O presidente da Rússia, Vladimir Putin, afirmou neste domingo (28) que Kiev "pagará por seus crimes na província de Kursk com a perda de territórios".
Em declarações ao jornalista russo Pavel Zarubin, o líder russo disse que a região russa é necessária para a criação de uma "zona de segurança". Ele também declarou que Moscou "não dará à Ucrânia a oportunidade de interromper o avanço" de suas tropas.

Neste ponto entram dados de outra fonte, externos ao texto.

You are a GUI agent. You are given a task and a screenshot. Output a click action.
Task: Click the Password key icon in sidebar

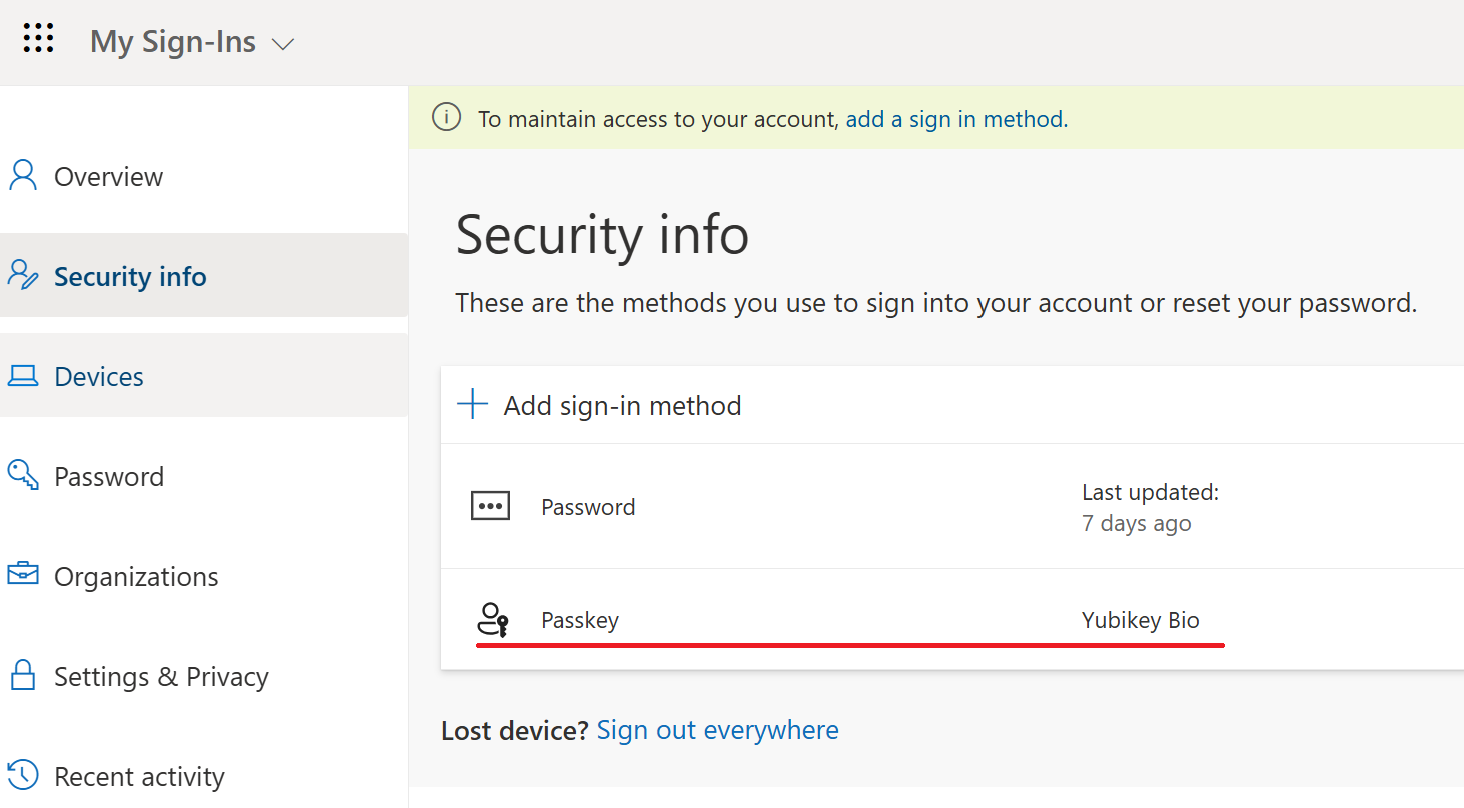23,476
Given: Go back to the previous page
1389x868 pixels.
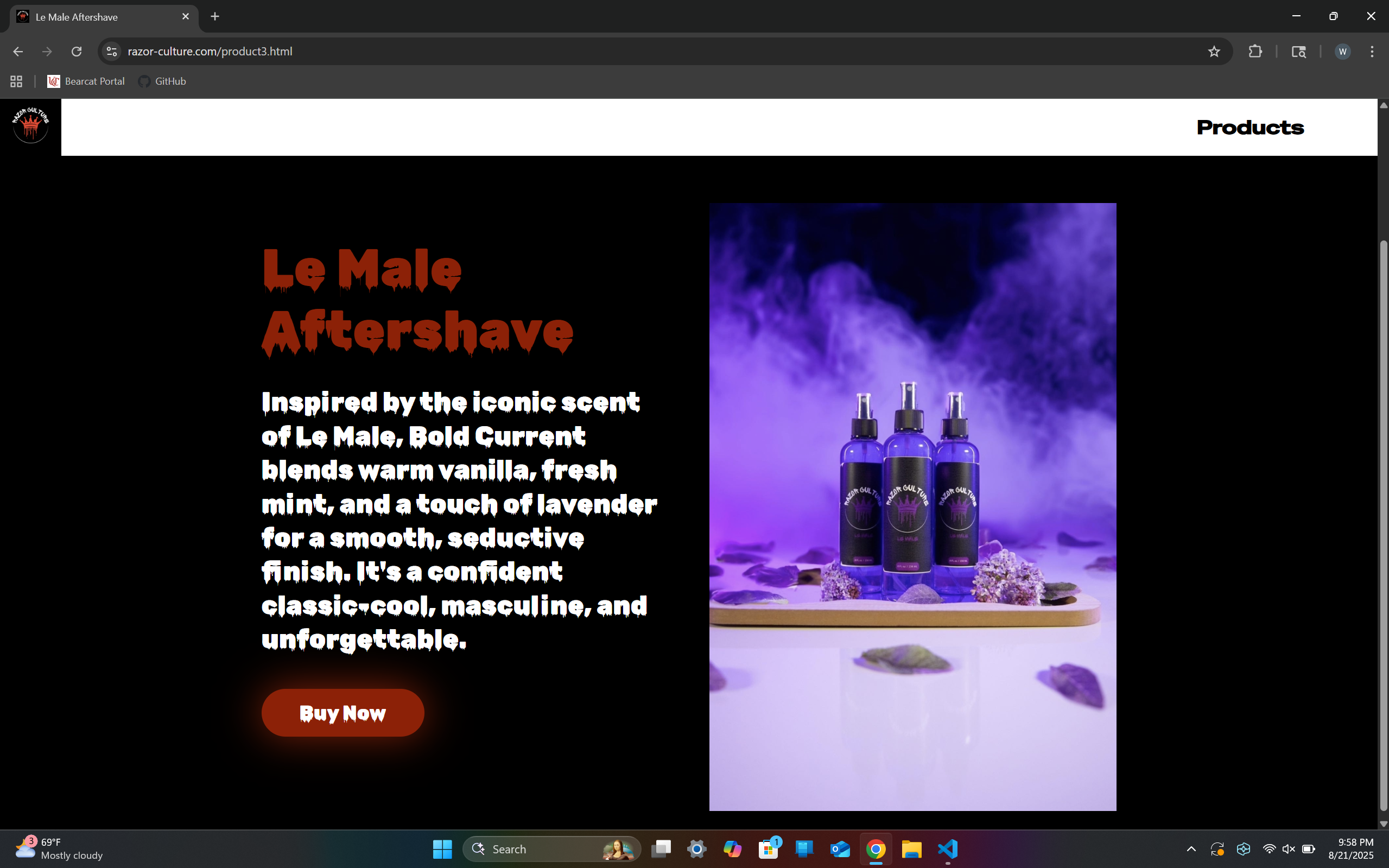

Putin sustentou que os bombardeios das Forças Armadas ucranianas contra infraestruturas em território russo "não influenciam a situação na linha de frente" e que o principal objetivo dessas ações seria provocar divisões internas na sociedade russa.
Ele afirmou ainda que os ataques de retaliação russos em profundidade no território ucraniano são "mais potentes" e causam "danos sérios" ao adversário.
- As Forças Armadas da Ucrânia realizaram uma incursão na província de Kursk em 6 de agosto de 2024. O Exército russo conteve o avanço nas áreas de fronteira e retomou o controle da província em abril de 2025.
- No fim de abril de 2025, o chefe do Estado-Maior General das Forças Armadas da Rússia, Valery Gerasimov, informou a derrota total das tropas ucranianas que haviam invadido a região. Segundo o alto comando, as perdas totais das formações ucranianas durante a incursão ultrapassaram 76 mil militares, entre mortos e feridos.
- Enquanto isso, moradores das áreas que teriam sido ocupadas pela Ucrânia denunciaram abusos contra civis por parte do regime de Kiev. Eles relataram ameaças de morte por combatentes ucranianos, ataques a áreas residenciais, disparos contra casas, incêndios e saque de propriedades, entre outros crimes. O Exército russo teria posteriormente encontrado múltiplos corpos de civis, incluindo idosos, com sinais de morte violenta.